By contrast, taking the preservation intent as a starting point, a practical solution for the above case might look something like this:

  • Always keep the original spreadsheets (in their original formats)
  • Use emulation to ensure faithful rendering of these files in their original environment
  • If needed, use migration to derive access copies in more convenient formats to suit specific use cases (e.g. text and data mining)9.

This would not require any complex and time-consuming analysis of significant properties, because the original data are preserved in their original formats. The Spreadsheet Complexity Analyser could possibly help validate the migration to the access formats (at least to some degree).

Representativity of stakeholder group

In the inSPECT methodology, the “significance” that is attributed to a property depends to a large degree on the background and knowledge level of the stakeholders. To their credit, the authors readily acknowledge this in the report, and remark that:

A stakeholder that never makes use of more advanced features, such as formulas and macros, will not deem these significant.

A 2009 report by Dappert and Farquhar already stressed how “significance” is largely in the eye of the stakeholder. So, one would expect that the stakeholders would be somewhat representative of the (future) users of the spreadsheet collections. However, the authors restricted their stakeholder analysis population to “individuals that are employed in the public sector”. They justify this by stating that:

This is due to the fact that the organisations for which this study is carried out, the National Archives of various countries, preserve information from public institutes.

**Records supplied**
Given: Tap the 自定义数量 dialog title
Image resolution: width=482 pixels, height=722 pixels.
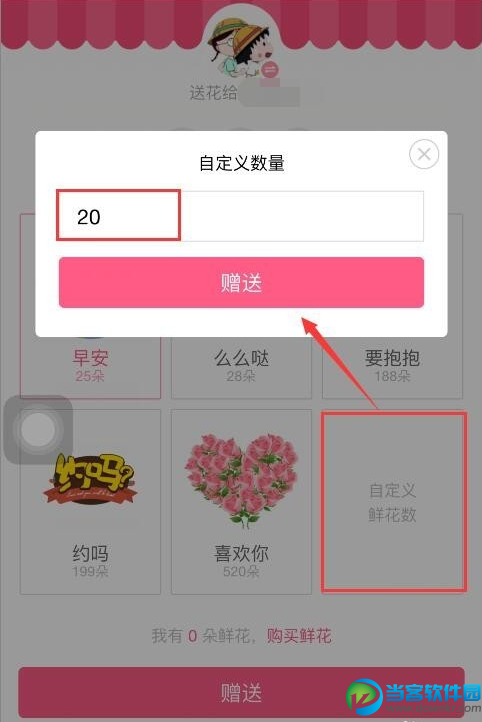Looking at the screenshot, I should click(242, 163).
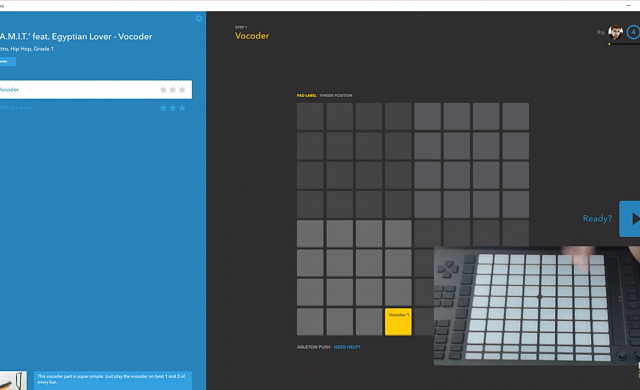Click the circled number 4 badge

point(633,32)
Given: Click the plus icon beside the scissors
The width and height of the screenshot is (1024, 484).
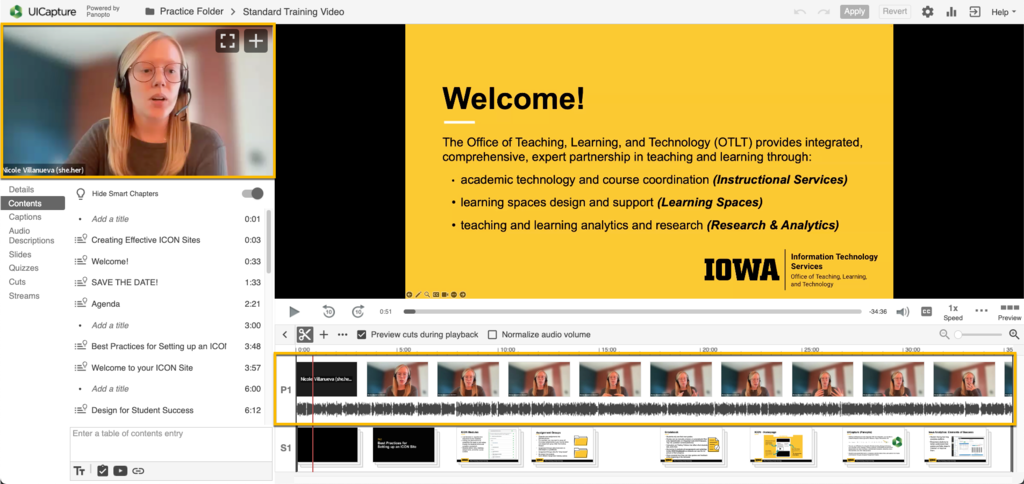Looking at the screenshot, I should [324, 334].
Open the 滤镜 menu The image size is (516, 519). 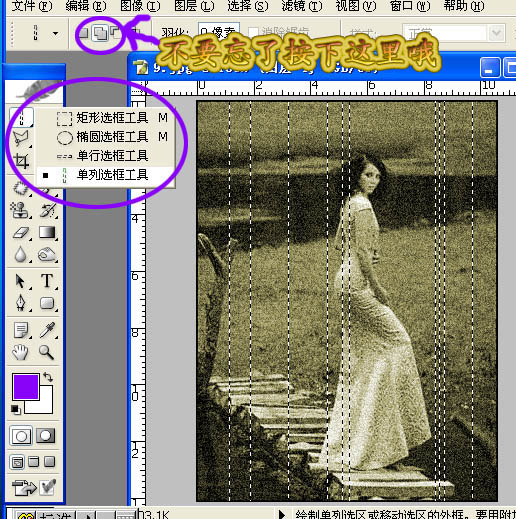pos(301,6)
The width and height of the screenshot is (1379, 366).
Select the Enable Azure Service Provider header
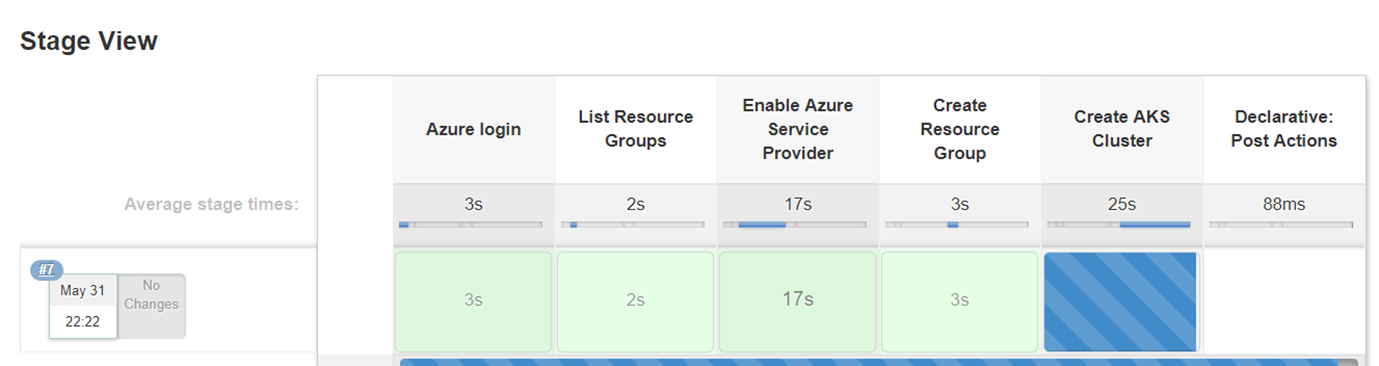[797, 129]
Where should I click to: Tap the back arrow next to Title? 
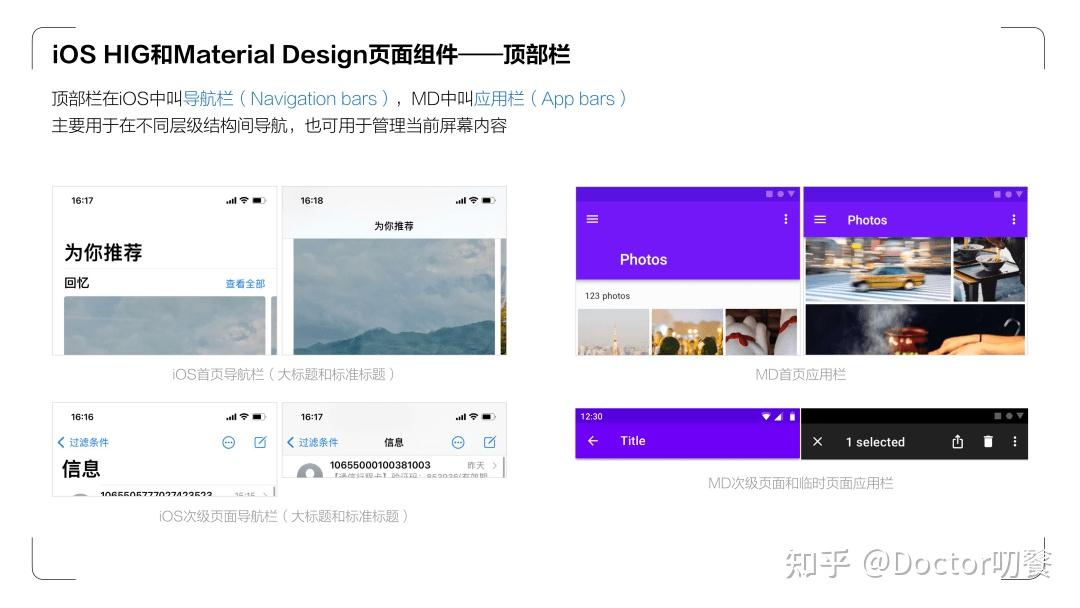point(592,440)
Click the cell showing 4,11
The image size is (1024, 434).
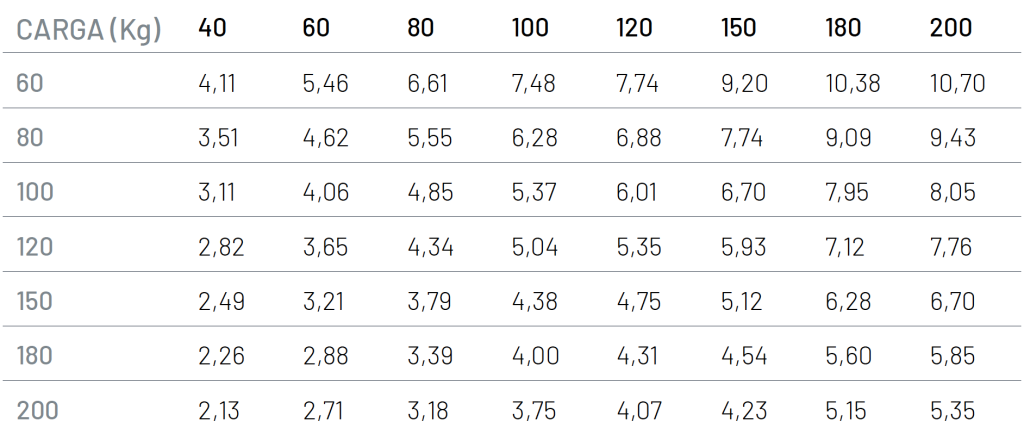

**What you will do**
**A)** From the passage on spreadsheet preservation, copy the part that begins at the words "By contrast, taking" and stops after the words "and data mining)9.".
**B)** Answer these about the passage on spreadsheet preservation:
(i) In what year did Dappert and Farquhar publish their report?
(ii) What does the passage say to use so the original files render faithfully in their original environment?
(iii) To whom did the authors restrict their stakeholder analysis population?

**Results by task**
**A)**
By contrast, taking the preservation intent as a starting point, a practical solution for the above case might look something like this:

  • Always keep the original spreadsheets (in their original formats)
  • Use emulation to ensure faithful rendering of these files in their original environment
  • If needed, use migration to derive access copies in more convenient formats to suit specific use cases (e.g. text and data mining)9.

**B)**
(i) 2009
(ii) Emulation
(iii) Individuals employed in the public sector